* Start *

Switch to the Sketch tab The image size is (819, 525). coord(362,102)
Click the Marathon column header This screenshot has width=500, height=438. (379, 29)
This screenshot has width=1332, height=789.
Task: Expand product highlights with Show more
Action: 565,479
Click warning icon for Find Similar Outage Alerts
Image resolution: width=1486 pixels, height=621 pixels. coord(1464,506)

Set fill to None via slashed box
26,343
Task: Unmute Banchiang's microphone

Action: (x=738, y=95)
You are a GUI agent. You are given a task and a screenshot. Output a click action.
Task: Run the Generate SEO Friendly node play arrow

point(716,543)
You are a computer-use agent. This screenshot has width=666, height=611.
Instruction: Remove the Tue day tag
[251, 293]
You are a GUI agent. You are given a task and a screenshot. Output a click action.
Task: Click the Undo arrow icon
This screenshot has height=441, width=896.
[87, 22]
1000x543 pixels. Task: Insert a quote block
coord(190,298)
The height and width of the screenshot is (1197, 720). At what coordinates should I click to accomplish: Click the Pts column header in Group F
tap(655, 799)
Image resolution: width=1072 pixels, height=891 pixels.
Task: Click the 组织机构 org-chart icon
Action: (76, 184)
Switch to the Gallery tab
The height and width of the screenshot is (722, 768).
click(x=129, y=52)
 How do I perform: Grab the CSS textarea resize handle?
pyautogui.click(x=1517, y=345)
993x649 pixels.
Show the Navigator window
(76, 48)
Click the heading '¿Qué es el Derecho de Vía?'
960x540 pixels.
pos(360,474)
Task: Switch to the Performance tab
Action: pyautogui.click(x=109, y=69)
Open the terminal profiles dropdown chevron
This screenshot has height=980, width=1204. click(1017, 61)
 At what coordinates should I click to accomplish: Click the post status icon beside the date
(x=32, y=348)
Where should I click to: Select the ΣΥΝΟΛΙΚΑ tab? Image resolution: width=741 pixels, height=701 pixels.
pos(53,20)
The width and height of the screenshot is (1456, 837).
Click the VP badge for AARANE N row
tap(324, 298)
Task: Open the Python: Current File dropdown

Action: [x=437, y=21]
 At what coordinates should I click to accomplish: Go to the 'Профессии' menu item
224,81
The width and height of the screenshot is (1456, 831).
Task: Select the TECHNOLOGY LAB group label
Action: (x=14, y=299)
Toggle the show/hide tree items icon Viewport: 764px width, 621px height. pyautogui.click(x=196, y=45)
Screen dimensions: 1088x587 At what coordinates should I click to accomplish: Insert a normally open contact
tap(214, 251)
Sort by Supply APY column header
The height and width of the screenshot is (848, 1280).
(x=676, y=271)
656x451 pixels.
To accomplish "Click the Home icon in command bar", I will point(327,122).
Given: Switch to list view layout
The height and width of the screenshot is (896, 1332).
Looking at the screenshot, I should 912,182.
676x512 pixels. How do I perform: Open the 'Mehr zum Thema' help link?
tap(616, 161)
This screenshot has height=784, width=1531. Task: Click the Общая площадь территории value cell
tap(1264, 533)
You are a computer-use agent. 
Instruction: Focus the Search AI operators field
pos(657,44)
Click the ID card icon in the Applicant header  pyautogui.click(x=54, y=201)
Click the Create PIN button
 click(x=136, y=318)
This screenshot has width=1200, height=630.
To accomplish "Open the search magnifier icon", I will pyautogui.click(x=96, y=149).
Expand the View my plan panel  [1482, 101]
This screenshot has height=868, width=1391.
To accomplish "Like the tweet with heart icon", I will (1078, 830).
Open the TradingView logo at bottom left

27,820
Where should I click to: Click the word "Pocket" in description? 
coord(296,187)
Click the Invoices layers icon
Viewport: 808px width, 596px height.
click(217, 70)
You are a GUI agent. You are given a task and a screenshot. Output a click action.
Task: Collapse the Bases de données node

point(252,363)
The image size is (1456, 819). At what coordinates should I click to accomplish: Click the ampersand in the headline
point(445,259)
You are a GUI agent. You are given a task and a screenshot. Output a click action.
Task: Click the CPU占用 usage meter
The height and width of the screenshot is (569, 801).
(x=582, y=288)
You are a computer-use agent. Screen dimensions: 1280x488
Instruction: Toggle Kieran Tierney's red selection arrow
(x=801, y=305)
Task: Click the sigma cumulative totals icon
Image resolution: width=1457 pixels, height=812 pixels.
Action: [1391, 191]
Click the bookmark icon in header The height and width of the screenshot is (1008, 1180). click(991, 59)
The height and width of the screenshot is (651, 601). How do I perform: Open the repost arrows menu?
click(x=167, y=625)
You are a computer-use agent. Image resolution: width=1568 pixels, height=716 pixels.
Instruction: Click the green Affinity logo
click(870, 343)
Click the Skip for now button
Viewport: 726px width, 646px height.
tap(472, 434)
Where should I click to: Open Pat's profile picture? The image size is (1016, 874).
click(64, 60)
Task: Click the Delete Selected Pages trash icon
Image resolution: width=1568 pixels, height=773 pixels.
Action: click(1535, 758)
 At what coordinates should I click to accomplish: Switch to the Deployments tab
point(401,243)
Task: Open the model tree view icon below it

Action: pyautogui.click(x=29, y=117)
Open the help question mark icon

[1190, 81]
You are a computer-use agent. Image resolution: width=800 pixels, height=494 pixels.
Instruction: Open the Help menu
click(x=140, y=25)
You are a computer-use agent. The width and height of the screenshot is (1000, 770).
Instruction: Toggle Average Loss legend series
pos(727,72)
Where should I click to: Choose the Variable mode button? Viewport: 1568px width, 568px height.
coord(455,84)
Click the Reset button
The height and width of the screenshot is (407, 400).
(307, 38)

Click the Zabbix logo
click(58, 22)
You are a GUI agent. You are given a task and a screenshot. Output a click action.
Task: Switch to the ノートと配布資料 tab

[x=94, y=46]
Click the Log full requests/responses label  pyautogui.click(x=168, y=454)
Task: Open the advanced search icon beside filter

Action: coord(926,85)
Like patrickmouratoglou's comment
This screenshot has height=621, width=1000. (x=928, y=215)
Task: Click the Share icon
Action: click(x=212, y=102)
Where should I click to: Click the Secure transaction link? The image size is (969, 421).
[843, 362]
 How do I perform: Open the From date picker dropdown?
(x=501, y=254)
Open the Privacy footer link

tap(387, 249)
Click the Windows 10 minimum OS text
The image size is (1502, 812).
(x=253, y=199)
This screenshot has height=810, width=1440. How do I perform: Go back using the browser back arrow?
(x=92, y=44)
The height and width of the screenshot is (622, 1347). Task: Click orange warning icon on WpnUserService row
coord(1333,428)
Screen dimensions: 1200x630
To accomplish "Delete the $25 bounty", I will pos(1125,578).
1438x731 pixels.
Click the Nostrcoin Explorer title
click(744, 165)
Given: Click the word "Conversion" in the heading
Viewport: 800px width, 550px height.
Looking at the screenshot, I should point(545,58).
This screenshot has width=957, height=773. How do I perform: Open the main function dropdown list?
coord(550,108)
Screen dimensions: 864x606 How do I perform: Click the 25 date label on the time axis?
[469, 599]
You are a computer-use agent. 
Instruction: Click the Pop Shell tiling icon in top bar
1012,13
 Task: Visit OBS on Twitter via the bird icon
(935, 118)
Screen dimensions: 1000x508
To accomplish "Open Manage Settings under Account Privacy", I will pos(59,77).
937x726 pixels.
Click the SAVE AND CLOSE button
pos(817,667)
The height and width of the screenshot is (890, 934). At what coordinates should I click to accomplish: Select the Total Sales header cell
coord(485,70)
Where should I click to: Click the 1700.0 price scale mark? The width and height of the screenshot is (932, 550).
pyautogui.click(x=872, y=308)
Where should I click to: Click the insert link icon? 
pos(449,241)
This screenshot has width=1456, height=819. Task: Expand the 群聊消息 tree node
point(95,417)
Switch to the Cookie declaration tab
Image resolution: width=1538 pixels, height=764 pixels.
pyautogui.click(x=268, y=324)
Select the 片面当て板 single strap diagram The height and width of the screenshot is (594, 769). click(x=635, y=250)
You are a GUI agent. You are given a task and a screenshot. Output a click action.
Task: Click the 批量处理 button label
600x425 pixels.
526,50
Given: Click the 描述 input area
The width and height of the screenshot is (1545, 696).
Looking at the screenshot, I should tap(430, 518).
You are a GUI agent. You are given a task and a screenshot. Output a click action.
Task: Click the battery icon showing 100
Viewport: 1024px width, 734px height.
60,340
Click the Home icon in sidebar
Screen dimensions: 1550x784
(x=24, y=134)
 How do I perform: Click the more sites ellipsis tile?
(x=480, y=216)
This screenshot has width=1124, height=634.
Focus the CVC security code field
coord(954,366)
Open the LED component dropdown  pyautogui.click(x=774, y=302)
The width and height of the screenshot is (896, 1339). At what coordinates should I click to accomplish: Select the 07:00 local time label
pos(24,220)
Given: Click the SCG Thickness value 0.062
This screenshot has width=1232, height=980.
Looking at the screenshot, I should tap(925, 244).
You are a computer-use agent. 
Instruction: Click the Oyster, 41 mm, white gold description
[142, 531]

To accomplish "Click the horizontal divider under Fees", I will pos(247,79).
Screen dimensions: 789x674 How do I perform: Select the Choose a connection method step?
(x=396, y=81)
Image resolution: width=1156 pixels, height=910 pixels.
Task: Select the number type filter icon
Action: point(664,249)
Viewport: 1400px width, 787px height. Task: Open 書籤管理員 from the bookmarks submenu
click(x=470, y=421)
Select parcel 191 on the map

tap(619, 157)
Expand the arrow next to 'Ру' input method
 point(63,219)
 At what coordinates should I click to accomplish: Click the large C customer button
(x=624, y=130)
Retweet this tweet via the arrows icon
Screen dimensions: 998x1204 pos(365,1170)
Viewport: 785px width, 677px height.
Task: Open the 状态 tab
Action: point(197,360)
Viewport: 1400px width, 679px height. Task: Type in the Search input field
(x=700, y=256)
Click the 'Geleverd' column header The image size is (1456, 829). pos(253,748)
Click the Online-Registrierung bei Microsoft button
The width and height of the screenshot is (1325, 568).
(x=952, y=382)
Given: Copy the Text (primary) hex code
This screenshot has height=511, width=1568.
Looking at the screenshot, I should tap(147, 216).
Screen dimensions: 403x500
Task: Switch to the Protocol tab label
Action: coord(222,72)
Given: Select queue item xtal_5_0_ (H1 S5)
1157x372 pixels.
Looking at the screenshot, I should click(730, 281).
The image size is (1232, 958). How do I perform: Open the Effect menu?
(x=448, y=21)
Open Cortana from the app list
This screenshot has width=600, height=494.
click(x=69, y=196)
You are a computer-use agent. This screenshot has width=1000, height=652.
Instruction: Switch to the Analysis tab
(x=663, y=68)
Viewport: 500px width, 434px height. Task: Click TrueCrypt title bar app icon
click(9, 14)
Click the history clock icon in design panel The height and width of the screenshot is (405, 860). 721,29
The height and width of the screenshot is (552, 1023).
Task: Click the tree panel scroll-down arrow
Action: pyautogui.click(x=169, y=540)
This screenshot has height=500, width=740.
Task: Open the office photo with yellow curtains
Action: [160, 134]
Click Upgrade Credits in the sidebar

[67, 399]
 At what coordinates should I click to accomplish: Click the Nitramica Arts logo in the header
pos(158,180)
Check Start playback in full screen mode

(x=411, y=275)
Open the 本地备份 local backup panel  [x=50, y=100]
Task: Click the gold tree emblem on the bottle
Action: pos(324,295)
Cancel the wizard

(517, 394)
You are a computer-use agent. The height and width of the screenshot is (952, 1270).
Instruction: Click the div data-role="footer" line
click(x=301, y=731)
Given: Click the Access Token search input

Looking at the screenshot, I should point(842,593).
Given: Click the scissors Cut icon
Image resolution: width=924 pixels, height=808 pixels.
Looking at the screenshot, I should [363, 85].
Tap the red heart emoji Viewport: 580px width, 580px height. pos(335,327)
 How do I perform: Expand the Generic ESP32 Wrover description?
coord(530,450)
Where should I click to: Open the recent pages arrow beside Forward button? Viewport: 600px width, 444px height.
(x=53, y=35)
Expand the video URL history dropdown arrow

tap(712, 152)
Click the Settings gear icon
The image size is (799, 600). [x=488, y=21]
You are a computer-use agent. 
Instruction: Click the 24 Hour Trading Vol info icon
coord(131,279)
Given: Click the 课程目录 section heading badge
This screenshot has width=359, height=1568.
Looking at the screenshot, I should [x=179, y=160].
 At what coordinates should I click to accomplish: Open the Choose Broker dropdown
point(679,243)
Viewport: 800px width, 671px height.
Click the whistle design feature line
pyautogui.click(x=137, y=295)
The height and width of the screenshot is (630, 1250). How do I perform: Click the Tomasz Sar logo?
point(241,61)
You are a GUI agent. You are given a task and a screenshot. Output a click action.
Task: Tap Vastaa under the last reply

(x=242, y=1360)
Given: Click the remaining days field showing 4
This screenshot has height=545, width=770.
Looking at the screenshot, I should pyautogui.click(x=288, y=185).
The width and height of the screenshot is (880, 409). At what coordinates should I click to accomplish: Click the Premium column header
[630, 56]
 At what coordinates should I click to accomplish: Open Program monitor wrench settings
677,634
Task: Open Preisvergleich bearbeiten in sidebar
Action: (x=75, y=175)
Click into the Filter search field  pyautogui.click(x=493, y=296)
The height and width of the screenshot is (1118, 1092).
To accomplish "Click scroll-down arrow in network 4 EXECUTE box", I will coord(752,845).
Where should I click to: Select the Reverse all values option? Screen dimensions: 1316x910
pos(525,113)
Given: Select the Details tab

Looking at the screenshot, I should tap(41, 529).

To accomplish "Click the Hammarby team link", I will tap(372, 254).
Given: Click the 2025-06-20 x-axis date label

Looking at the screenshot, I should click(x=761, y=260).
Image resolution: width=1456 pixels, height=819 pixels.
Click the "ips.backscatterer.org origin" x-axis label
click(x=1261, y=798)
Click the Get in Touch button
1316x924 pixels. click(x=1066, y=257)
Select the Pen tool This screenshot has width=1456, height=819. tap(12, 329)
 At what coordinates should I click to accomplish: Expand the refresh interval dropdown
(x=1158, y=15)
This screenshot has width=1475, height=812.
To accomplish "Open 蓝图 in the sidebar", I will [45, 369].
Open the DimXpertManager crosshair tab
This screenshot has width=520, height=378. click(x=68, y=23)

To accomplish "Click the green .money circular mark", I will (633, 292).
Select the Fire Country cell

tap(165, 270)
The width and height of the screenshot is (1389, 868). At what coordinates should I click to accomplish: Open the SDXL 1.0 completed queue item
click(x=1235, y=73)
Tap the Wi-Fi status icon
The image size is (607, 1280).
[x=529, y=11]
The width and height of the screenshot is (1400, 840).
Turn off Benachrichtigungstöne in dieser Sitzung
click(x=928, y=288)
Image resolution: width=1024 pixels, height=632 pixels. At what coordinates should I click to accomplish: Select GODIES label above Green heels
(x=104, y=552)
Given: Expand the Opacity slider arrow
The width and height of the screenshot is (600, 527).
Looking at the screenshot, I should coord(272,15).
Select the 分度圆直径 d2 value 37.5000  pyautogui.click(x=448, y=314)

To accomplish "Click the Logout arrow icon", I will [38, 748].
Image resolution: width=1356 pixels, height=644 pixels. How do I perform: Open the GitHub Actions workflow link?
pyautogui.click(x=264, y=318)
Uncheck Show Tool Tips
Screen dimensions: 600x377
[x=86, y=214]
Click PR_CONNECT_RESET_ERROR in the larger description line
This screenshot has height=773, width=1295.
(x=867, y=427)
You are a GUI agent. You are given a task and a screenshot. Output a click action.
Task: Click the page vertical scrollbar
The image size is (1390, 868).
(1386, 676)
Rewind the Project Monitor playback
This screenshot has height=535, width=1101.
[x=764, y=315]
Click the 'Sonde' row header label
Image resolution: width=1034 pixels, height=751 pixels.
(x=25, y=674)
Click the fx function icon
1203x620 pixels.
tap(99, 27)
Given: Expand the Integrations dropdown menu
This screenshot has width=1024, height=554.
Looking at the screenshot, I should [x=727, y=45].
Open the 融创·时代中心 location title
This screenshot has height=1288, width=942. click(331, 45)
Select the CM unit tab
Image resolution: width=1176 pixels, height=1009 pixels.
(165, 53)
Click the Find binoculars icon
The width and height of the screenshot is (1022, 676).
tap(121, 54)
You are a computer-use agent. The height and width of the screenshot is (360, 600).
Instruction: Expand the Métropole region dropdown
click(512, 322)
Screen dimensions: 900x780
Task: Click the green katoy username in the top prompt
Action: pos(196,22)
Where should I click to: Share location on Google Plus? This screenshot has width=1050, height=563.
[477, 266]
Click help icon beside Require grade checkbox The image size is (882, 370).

* End *

Put the entries from the line containing "Click the Settings gear icon" through the line containing "1316x924 pixels. click(x=1066, y=257)", both included, into a numbered list, leaving out any blank lines.

1. Click the Settings gear icon
2. The image size is (799, 600). [x=488, y=21]
3. You are a computer-use agent. 
4. Instruction: Click the 24 Hour Trading Vol info icon
5. coord(131,279)
6. Given: Click the 课程目录 section heading badge
7. This screenshot has width=359, height=1568.
8. Looking at the screenshot, I should [x=179, y=160].
9.  At what coordinates should I click to accomplish: Open the Choose Broker dropdown
10. point(679,243)
11. Viewport: 800px width, 671px height.
12. Click the whistle design feature line
13. pyautogui.click(x=137, y=295)
14. The height and width of the screenshot is (630, 1250). How do I perform: Click the Tomasz Sar logo?
15. point(241,61)
16. You are a GUI agent. You are given a task and a screenshot. Output a click action.
17. Task: Tap Vastaa under the last reply
18. (x=242, y=1360)
19. Given: Click the remaining days field showing 4
20. This screenshot has height=545, width=770.
21. Looking at the screenshot, I should pyautogui.click(x=288, y=185).
22. The width and height of the screenshot is (880, 409). At what coordinates should I click to accomplish: Click the Premium column header
23. [630, 56]
24.  At what coordinates should I click to accomplish: Open Program monitor wrench settings
25. 677,634
26. Task: Open Preisvergleich bearbeiten in sidebar
27. Action: (x=75, y=175)
28. Click into the Filter search field  pyautogui.click(x=493, y=296)
29. The height and width of the screenshot is (1118, 1092).
30. To accomplish "Click scroll-down arrow in network 4 EXECUTE box", I will coord(752,845).
31. Where should I click to: Select the Reverse all values option? Screen dimensions: 1316x910
32. pos(525,113)
33. Given: Select the Details tab
34. Looking at the screenshot, I should tap(41, 529).
35. To accomplish "Click the Hammarby team link", I will tap(372, 254).
36. Given: Click the 2025-06-20 x-axis date label
37. Looking at the screenshot, I should click(x=761, y=260).
38. Image resolution: width=1456 pixels, height=819 pixels.
39. Click the "ips.backscatterer.org origin" x-axis label
40. click(x=1261, y=798)
41. Click the Get in Touch button
42. 1316x924 pixels. click(x=1066, y=257)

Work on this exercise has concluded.